In January, key budget writers state Sen. Jane Nelson (R-Flower Mound) and state Sen. Charles Schwertner (R-Georgetown) acknowledged that they want to keep state money away from health care providers that also perform abortions, even though no public dollars fund the procedure and Planned Parenthood clinics that offer such services are completely independent from its health centers.

Along the way, as the Observer reported, women’s health advocates, providers and Democratic lawmakers raised concerns about the collateral damage that would follow from suddenly cutting major providers from the cancer program.

“This so-called three-tiered approach has the very intended consequence of wiping out at least a provider that is integral in making sure that women that don’t otherwise have access to care,” state Sen. Kirk Watson (D-Austin) told the Observer in February. “There are providers that aren’t the targeted provider that also get hurt.”

The negotiated provision approved Wednesday appears to quell the concern that non-Planned Parenthood providers would lose funding from the program. However, it does specify that no abortion provider or an affiliate of an abortion provider (read: Planned Parenthood) may participate in the program. Planned Parenthood has been a BCCS provider for 20 years and serves about 10 percent of the 34,000 women served every year.

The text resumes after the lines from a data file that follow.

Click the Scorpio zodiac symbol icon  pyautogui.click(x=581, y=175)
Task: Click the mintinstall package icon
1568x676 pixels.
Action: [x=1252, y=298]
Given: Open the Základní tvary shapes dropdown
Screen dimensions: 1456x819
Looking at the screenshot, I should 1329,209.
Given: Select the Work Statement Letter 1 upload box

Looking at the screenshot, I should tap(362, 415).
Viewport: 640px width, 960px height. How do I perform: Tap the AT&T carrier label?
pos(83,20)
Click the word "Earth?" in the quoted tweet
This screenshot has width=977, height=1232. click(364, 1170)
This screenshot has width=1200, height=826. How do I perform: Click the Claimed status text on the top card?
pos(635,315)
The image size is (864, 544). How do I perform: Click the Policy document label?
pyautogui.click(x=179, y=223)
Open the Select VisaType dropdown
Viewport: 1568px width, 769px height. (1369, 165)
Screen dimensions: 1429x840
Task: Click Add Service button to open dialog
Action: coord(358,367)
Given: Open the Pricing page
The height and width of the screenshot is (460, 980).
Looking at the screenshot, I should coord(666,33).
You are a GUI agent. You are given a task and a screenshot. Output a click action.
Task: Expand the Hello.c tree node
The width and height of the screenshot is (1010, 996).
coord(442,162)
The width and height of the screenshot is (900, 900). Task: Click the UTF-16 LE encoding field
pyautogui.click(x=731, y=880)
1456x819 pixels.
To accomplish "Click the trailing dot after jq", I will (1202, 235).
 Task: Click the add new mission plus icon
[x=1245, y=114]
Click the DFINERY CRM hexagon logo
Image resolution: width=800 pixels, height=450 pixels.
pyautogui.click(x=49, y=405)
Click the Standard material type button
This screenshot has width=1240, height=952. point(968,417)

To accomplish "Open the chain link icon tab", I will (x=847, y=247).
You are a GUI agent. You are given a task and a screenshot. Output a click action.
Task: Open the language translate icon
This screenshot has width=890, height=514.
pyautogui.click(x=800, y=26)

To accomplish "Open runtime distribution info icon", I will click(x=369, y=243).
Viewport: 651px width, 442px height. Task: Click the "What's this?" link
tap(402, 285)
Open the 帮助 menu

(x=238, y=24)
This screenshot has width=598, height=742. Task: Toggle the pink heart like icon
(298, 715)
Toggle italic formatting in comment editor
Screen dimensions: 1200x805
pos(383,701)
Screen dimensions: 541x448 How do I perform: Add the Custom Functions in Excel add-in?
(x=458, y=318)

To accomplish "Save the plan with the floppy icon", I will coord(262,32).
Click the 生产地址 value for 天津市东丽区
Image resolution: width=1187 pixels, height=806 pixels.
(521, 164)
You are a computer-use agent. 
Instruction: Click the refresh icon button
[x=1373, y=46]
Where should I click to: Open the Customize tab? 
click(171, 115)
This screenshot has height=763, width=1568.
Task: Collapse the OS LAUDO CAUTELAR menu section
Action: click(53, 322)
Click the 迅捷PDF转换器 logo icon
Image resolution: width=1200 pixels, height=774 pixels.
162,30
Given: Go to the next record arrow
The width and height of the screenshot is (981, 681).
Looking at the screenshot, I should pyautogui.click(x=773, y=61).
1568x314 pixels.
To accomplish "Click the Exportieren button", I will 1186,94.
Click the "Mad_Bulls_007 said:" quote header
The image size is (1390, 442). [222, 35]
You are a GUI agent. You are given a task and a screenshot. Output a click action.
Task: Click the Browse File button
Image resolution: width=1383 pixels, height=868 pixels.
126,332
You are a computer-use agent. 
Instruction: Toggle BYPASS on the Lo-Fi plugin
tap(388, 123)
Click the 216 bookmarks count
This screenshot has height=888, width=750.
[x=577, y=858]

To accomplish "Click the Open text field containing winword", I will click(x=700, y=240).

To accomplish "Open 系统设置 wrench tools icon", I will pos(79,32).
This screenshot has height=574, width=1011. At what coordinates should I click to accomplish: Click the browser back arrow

“Once again, Texas legislators have ignored their constituents and jeopardized the lives of Texas women,” Yvonne Gutierrez, president of Planned Parenthood Texas Votes, said in a statement released late Wednesday.

Does all this sound familiar? It’s a strategy the Legislature has used in the past: In 2011, the GOP-led Lege implored the same criteria on providers that participated in the Medicaid Women’s Health Program. However, when the Legislature wrote the single largest provider out of the program, the federal government yanked its generous $9-to-$1 matching funds. Texas then created its own Texas Women’s Health Program, without Planned Parenthood. That change, along with nearly $70 million in family planning budget cuts, resulted in the loss of more than 50 family planning clinics statewide.

More than 50 percent of women seeking family planning services in Texas reported encountering at least one barrier along the way.

While the 2013 Legislature restored some of the cut funding, several studies have shown that women are still going without services. According a recent survey by the Texas Policy Evaluation Project, more than 50 percent of women seeking family planning services in Texas reported encountering at least one barrier along the way.

The exclusion of Planned Parenthood from BCCS is just another blow to reproductive and women’s health this session. Bills moving quickly through both chambers will undoubtedly restrict access to abortion for Texas women: Senate Bill 575 bans private insurance plans from covering abortions and would require women to buy a supplemental policy to cover the procedure, and House Bill 3994 would dramatically reduce access to abortion for minors in Texas who are victims of abuse or assault. HB 3994 would also require all women seeking an abortion in Texas to present a government-issued ID.